__Directions for this task__
Please retype each of the rows below, keeping every character unchanged.

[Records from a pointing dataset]
-- -- --

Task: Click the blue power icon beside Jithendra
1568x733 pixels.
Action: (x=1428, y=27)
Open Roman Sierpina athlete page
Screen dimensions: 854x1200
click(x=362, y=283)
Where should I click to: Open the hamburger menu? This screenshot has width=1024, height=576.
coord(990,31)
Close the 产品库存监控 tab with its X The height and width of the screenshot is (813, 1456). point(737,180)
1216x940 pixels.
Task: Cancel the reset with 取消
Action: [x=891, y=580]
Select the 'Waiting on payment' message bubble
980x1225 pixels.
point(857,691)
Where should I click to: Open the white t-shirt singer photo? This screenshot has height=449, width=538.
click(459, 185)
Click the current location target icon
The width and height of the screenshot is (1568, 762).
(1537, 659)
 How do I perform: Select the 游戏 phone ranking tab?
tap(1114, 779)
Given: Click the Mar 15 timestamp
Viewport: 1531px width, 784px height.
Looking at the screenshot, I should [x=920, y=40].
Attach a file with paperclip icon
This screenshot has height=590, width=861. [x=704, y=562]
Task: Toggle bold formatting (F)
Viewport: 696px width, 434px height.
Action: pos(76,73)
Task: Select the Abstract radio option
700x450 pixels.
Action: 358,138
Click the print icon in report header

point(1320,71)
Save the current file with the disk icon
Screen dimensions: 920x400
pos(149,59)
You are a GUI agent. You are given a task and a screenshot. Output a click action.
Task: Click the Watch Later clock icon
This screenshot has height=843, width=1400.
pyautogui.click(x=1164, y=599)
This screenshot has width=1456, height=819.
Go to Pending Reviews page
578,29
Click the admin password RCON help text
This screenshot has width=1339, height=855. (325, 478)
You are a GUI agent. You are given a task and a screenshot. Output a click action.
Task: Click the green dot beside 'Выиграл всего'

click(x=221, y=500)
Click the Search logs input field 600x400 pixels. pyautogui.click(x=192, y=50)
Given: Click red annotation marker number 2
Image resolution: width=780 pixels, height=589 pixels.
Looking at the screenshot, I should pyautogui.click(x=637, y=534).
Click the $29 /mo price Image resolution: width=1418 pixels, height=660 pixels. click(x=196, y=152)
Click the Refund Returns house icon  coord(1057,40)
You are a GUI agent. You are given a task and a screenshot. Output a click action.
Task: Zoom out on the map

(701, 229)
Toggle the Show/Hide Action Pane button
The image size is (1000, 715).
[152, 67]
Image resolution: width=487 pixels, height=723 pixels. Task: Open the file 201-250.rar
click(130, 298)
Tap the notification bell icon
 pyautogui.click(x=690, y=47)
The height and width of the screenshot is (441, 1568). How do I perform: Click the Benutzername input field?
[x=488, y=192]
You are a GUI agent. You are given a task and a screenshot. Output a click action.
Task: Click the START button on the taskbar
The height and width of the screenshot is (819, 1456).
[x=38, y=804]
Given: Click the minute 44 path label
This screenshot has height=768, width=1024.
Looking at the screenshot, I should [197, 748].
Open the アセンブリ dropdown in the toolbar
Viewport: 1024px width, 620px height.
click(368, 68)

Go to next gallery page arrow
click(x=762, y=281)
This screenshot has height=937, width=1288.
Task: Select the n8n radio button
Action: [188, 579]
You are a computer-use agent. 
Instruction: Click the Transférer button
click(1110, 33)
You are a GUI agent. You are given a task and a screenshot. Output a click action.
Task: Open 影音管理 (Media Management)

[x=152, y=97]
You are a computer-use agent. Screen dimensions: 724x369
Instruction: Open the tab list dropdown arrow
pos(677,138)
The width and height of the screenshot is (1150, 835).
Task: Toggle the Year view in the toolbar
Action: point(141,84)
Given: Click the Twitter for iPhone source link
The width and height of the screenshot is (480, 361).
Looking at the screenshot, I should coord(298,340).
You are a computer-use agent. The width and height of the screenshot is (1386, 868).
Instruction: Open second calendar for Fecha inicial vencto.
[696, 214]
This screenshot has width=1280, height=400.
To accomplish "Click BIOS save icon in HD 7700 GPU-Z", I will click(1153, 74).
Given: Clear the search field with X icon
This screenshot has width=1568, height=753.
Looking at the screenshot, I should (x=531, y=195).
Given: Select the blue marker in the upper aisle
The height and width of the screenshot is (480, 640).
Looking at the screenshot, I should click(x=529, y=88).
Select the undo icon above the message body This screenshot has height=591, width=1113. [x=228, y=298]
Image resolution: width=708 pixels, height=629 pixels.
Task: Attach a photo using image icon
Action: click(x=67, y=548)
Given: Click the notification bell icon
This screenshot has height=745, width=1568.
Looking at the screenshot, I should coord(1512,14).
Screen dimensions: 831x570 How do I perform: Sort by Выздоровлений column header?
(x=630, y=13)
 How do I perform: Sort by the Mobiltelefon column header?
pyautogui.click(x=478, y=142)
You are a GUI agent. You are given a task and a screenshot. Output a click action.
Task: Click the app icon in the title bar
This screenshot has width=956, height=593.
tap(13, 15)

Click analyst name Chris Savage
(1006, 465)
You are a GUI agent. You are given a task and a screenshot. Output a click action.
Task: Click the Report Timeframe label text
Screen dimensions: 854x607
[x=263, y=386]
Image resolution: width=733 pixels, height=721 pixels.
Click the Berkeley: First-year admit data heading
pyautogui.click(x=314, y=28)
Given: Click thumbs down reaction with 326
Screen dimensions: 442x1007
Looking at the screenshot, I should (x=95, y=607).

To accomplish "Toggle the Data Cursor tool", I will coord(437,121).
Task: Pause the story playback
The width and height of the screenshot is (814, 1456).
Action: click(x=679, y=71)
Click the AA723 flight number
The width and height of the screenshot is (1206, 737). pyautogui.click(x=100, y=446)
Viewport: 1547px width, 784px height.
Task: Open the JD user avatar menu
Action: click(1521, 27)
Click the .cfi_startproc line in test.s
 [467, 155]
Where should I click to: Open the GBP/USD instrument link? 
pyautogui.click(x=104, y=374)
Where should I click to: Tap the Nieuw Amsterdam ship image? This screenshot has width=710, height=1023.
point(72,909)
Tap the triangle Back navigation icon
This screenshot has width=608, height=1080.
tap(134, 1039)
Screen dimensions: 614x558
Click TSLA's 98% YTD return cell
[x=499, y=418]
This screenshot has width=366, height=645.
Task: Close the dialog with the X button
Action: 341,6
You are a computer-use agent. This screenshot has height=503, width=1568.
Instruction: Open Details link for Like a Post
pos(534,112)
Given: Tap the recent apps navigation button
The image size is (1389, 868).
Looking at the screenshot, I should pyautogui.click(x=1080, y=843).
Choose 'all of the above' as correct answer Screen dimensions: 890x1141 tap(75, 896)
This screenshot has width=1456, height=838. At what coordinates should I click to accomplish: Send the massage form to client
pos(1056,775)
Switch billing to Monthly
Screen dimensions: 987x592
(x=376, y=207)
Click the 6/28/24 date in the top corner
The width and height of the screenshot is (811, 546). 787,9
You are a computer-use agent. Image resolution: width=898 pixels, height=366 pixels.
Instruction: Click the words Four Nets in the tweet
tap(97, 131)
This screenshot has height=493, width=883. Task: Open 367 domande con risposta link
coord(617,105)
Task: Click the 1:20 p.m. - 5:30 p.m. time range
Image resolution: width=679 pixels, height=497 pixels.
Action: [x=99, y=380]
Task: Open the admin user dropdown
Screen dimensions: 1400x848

-- -- --

__Answer to the exercise__
Task: Click the blue power icon beside Jithendra
1568x733 pixels.
Action: (x=1428, y=27)
Open Roman Sierpina athlete page
Screen dimensions: 854x1200
click(x=362, y=283)
Where should I click to: Open the hamburger menu? This screenshot has width=1024, height=576.
coord(990,31)
Close the 产品库存监控 tab with its X The height and width of the screenshot is (813, 1456). point(737,180)
1216x940 pixels.
Task: Cancel the reset with 取消
Action: [x=891, y=580]
Select the 'Waiting on payment' message bubble
980x1225 pixels.
point(857,691)
Where should I click to: Open the white t-shirt singer photo? This screenshot has height=449, width=538.
click(459, 185)
Click the current location target icon
The width and height of the screenshot is (1568, 762).
(1537, 659)
 How do I perform: Select the 游戏 phone ranking tab?
tap(1114, 779)
Given: Click the Mar 15 timestamp
Viewport: 1531px width, 784px height.
Looking at the screenshot, I should [x=920, y=40].
Attach a file with paperclip icon
This screenshot has height=590, width=861. [x=704, y=562]
Task: Toggle bold formatting (F)
Viewport: 696px width, 434px height.
Action: pos(76,73)
Task: Select the Abstract radio option
700x450 pixels.
Action: 358,138
Click the print icon in report header

point(1320,71)
Save the current file with the disk icon
Screen dimensions: 920x400
pos(149,59)
You are a GUI agent. You are given a task and a screenshot. Output a click action.
Task: Click the Watch Later clock icon
This screenshot has height=843, width=1400.
pyautogui.click(x=1164, y=599)
This screenshot has width=1456, height=819.
Go to Pending Reviews page
578,29
Click the admin password RCON help text
This screenshot has width=1339, height=855. (325, 478)
You are a GUI agent. You are given a task and a screenshot. Output a click action.
Task: Click the green dot beside 'Выиграл всего'

click(x=221, y=500)
Click the Search logs input field 600x400 pixels. pyautogui.click(x=192, y=50)
Given: Click red annotation marker number 2
Image resolution: width=780 pixels, height=589 pixels.
Looking at the screenshot, I should pyautogui.click(x=637, y=534).
Click the $29 /mo price Image resolution: width=1418 pixels, height=660 pixels. click(x=196, y=152)
Click the Refund Returns house icon  coord(1057,40)
You are a GUI agent. You are given a task and a screenshot. Output a click action.
Task: Zoom out on the map

(701, 229)
Toggle the Show/Hide Action Pane button
The image size is (1000, 715).
[152, 67]
Image resolution: width=487 pixels, height=723 pixels. Task: Open the file 201-250.rar
click(130, 298)
Tap the notification bell icon
 pyautogui.click(x=690, y=47)
The height and width of the screenshot is (441, 1568). How do I perform: Click the Benutzername input field?
[x=488, y=192]
You are a GUI agent. You are given a task and a screenshot. Output a click action.
Task: Click the START button on the taskbar
The height and width of the screenshot is (819, 1456).
[x=38, y=804]
Given: Click the minute 44 path label
This screenshot has height=768, width=1024.
Looking at the screenshot, I should [197, 748].
Open the アセンブリ dropdown in the toolbar
Viewport: 1024px width, 620px height.
click(368, 68)

Go to next gallery page arrow
click(x=762, y=281)
This screenshot has height=937, width=1288.
Task: Select the n8n radio button
Action: [188, 579]
You are a computer-use agent. 
Instruction: Click the Transférer button
click(1110, 33)
You are a GUI agent. You are given a task and a screenshot. Output a click action.
Task: Open 影音管理 (Media Management)

[x=152, y=97]
You are a computer-use agent. Screen dimensions: 724x369
Instruction: Open the tab list dropdown arrow
pos(677,138)
The width and height of the screenshot is (1150, 835).
Task: Toggle the Year view in the toolbar
Action: point(141,84)
Given: Click the Twitter for iPhone source link
The width and height of the screenshot is (480, 361).
Looking at the screenshot, I should coord(298,340).
You are a computer-use agent. The width and height of the screenshot is (1386, 868).
Instruction: Open second calendar for Fecha inicial vencto.
[696, 214]
This screenshot has width=1280, height=400.
To accomplish "Click BIOS save icon in HD 7700 GPU-Z", I will click(1153, 74).
Given: Clear the search field with X icon
This screenshot has width=1568, height=753.
Looking at the screenshot, I should (x=531, y=195).
Given: Select the blue marker in the upper aisle
The height and width of the screenshot is (480, 640).
Looking at the screenshot, I should click(x=529, y=88).
Select the undo icon above the message body This screenshot has height=591, width=1113. [x=228, y=298]
Image resolution: width=708 pixels, height=629 pixels.
Task: Attach a photo using image icon
Action: click(x=67, y=548)
Given: Click the notification bell icon
This screenshot has height=745, width=1568.
Looking at the screenshot, I should coord(1512,14).
Screen dimensions: 831x570 How do I perform: Sort by Выздоровлений column header?
(x=630, y=13)
 How do I perform: Sort by the Mobiltelefon column header?
pyautogui.click(x=478, y=142)
You are a GUI agent. You are given a task and a screenshot. Output a click action.
Task: Click the app icon in the title bar
This screenshot has width=956, height=593.
tap(13, 15)

Click analyst name Chris Savage
(1006, 465)
You are a GUI agent. You are given a task and a screenshot. Output a click action.
Task: Click the Report Timeframe label text
Screen dimensions: 854x607
[x=263, y=386]
Image resolution: width=733 pixels, height=721 pixels.
Click the Berkeley: First-year admit data heading
pyautogui.click(x=314, y=28)
Given: Click thumbs down reaction with 326
Screen dimensions: 442x1007
Looking at the screenshot, I should (x=95, y=607).

To accomplish "Toggle the Data Cursor tool", I will coord(437,121).
Task: Pause the story playback
The width and height of the screenshot is (814, 1456).
Action: click(x=679, y=71)
Click the AA723 flight number
The width and height of the screenshot is (1206, 737). pyautogui.click(x=100, y=446)
Viewport: 1547px width, 784px height.
Task: Open the JD user avatar menu
Action: click(1521, 27)
Click the .cfi_startproc line in test.s
 [467, 155]
Where should I click to: Open the GBP/USD instrument link? 
pyautogui.click(x=104, y=374)
Where should I click to: Tap the Nieuw Amsterdam ship image? This screenshot has width=710, height=1023.
point(72,909)
Tap the triangle Back navigation icon
This screenshot has width=608, height=1080.
tap(134, 1039)
Screen dimensions: 614x558
Click TSLA's 98% YTD return cell
[x=499, y=418]
This screenshot has width=366, height=645.
Task: Close the dialog with the X button
Action: 341,6
You are a computer-use agent. This screenshot has height=503, width=1568.
Instruction: Open Details link for Like a Post
pos(534,112)
Given: Tap the recent apps navigation button
The image size is (1389, 868).
Looking at the screenshot, I should pyautogui.click(x=1080, y=843).
Choose 'all of the above' as correct answer Screen dimensions: 890x1141 tap(75, 896)
This screenshot has width=1456, height=838. At what coordinates should I click to accomplish: Send the massage form to client
pos(1056,775)
Switch billing to Monthly
Screen dimensions: 987x592
(x=376, y=207)
Click the 6/28/24 date in the top corner
The width and height of the screenshot is (811, 546). 787,9
You are a computer-use agent. Image resolution: width=898 pixels, height=366 pixels.
Instruction: Click the words Four Nets in the tweet
tap(97, 131)
This screenshot has height=493, width=883. Task: Open 367 domande con risposta link
coord(617,105)
Task: Click the 1:20 p.m. - 5:30 p.m. time range
Image resolution: width=679 pixels, height=497 pixels.
Action: [x=99, y=380]
Task: Open the admin user dropdown
Screen dimensions: 1400x848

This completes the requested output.